Trump y Biden han esgrimido argumentos semejantes para justificar la salida del país. Difieren en la retórica, pero han confluido en el propósito de poner fin al sueño de los neoconservadores de intervenir en otros países para exportar el sistema democrático. El demócrata anunció que con la salida de Afganistán se pone fin “a una era de grandes operaciones militares para rehacer otros países”. Es decir, Biden como culminación de Trump.

Falta de consenso

Las críticas republicanas son unánimes ante la debacle de Kabul, pero no hay consenso en el diagnóstico. Quedan todavía peones de la vieja guardia neocón que inició la “guerra contra el terror” posterior al 11-S. Mitch McConnell, líder de la minoría republicana en el Senado, declaró en Fox News que irse de Afganistán “es una de las peores decisiones en política exterior de la historia americana” y advertía de que “dejamos detrás exactamente lo que fuimos a resolver hace 20 años”. Incluso un aliado fiel del ex-presidente, el líder de la minoría republicana en la Cámara de Representantes, Kevin McCarthy, ha defendido una cosa y su contraria: tanto la retirada completa de las tropas como pedir mantenerlas en la base de Bagram para poder vigilar la posible actividad terrorista.

La suerte para el demócrata es también que la ciudadanía estaba harta de la guerra, la más larga en la que se ha empantanado Washington. El amplio apoyo a la retirada no va a menguar ni por trece compatriotas caídos en el atentado del aeropuerto de Kabul ni por la suerte que corran las mujeres afganas. “Es una tragedia, pero no es nuestra tragedia”, resumía en la revista The New Yorker el sentir general Richard Fontaine, ex-asesor del difunto senador republicano John McCain. “No hay mucho que nosotros podamos hacer”, declaraban recientemente al New York Times varios votantes tanto republicanos como demócratas. Y si no hay nada que hacer, solo queda irse. Lo que ha hecho Biden.

Féretros de los 13 'marines' de los Estados Unidos que murieron en el ataque del 26 de agosto en el aeropuerto de Kabul.

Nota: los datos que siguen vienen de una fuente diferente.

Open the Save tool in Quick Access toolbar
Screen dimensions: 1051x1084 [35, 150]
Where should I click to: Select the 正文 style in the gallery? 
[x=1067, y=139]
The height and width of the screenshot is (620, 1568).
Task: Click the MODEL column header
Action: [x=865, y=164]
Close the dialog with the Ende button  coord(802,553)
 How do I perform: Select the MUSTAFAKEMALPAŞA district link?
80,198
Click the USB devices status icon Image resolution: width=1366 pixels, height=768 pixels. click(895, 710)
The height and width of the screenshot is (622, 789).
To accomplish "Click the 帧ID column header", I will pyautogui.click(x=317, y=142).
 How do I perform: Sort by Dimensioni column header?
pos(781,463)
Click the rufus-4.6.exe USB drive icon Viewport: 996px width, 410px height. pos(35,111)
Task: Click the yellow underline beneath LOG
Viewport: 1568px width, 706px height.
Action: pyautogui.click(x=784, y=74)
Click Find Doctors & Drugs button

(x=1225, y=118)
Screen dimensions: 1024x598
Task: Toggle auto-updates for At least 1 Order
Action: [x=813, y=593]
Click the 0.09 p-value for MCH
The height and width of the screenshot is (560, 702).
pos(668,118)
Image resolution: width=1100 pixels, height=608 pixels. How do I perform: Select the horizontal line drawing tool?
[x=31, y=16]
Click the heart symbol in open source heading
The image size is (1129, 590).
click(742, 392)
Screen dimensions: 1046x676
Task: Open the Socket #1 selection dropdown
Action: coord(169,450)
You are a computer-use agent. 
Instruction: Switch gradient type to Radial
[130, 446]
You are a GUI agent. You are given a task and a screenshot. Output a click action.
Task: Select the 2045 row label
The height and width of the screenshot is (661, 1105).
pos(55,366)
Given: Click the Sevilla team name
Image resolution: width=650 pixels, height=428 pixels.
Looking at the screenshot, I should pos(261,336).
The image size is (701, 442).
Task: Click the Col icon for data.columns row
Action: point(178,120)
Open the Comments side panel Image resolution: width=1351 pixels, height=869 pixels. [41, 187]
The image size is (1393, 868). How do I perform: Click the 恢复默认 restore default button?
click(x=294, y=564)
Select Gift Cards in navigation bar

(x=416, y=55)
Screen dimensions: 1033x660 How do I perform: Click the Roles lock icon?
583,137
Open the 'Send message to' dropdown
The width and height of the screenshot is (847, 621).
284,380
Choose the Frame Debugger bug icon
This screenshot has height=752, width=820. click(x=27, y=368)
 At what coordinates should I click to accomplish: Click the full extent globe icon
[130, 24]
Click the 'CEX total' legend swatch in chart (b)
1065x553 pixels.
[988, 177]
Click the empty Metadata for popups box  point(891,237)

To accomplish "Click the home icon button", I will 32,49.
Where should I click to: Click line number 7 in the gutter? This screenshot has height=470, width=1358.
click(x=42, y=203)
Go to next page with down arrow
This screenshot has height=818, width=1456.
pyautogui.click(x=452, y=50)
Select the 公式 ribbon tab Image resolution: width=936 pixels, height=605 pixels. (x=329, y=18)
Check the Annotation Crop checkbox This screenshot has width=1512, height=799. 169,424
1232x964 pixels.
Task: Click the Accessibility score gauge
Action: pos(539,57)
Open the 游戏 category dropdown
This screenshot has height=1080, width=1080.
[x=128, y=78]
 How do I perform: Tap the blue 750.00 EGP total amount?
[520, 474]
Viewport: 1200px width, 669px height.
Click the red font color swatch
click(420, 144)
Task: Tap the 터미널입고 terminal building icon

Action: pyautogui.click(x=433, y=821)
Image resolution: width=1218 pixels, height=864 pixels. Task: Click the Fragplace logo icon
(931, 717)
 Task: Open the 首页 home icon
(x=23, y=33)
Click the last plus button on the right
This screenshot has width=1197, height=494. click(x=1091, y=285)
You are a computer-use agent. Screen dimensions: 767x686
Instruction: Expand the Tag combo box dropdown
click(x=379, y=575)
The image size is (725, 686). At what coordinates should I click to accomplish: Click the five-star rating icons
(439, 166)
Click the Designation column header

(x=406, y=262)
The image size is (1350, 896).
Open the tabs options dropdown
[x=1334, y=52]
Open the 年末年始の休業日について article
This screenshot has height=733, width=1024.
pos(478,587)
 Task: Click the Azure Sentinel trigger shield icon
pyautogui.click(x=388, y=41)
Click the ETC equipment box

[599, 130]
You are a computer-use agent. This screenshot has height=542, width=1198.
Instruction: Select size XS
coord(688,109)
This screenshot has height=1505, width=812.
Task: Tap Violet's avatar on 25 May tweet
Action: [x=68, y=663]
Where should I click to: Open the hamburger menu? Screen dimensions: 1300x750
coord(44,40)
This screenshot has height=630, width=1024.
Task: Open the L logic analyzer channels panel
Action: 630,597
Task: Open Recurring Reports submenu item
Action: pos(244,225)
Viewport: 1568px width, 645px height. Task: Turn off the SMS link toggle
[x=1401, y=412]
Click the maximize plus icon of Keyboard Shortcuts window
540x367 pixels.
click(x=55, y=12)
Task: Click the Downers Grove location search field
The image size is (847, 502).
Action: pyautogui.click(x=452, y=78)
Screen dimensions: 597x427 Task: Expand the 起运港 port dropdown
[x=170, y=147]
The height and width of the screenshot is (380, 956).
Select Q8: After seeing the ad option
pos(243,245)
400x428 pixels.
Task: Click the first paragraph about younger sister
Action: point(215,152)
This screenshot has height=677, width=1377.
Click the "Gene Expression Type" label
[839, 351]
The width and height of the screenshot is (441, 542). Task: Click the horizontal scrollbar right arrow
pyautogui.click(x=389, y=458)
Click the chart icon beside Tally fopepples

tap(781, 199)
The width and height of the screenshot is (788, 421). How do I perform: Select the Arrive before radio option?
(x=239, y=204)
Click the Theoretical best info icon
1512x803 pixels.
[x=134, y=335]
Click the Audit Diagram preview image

Sin embargo, la prensa estadounidense ha sido muy dura con el presidente. Incluso hay quien en el Partido Demócrata marca distancias con Joe Biden. El mandatario está en el momento más bajo de popularidad, pero diez puntos por encima a estas alturas de mandato de su predecesor en el cargo, Donald Trump. Por preocupante que resulte la fotografía del momento, Biden sabe que no es la política exterior la que determina la percepción de los votantes.

Como apuntaba a la cadena de televisión PBS la analista Amy Walter, el hecho de que no queden ya tropas sobre el terreno “significa que es improbable que vayamos a tener a diario esas historias en el centro de la atención”. Es decir, Afganistán dejará de existir muy pronto en el día a día de los estadounidenses, más preocupados por salir adelante en una economía todavía azotada por la pandemia. Si Joe Biden consigue hacer ley sus ambiciosos planes de infraestructura, Afganistán quedará sepultado bajo los dólares de una masiva inversión pública.

Fuera de la política doméstica, está por ver qué consecuencias tiene la salida de Afganistán para la relación de Estados Unidos con sus aliados. Donald Trump puso patas arriba las relaciones transantlánticas, mientras Joe Biden ha insistido en que “América está de vuelta”, frase que pretende ser una garantía sobre la fiabilidad y liderazgo de Washington. Claro que el eslogan lo esgrime el mismo Biden que, al poco de iniciarse la invasión de Afganistán, declaró que “si dejamos Afganistán en el caos será otra bomba de relojería experando a explotar”.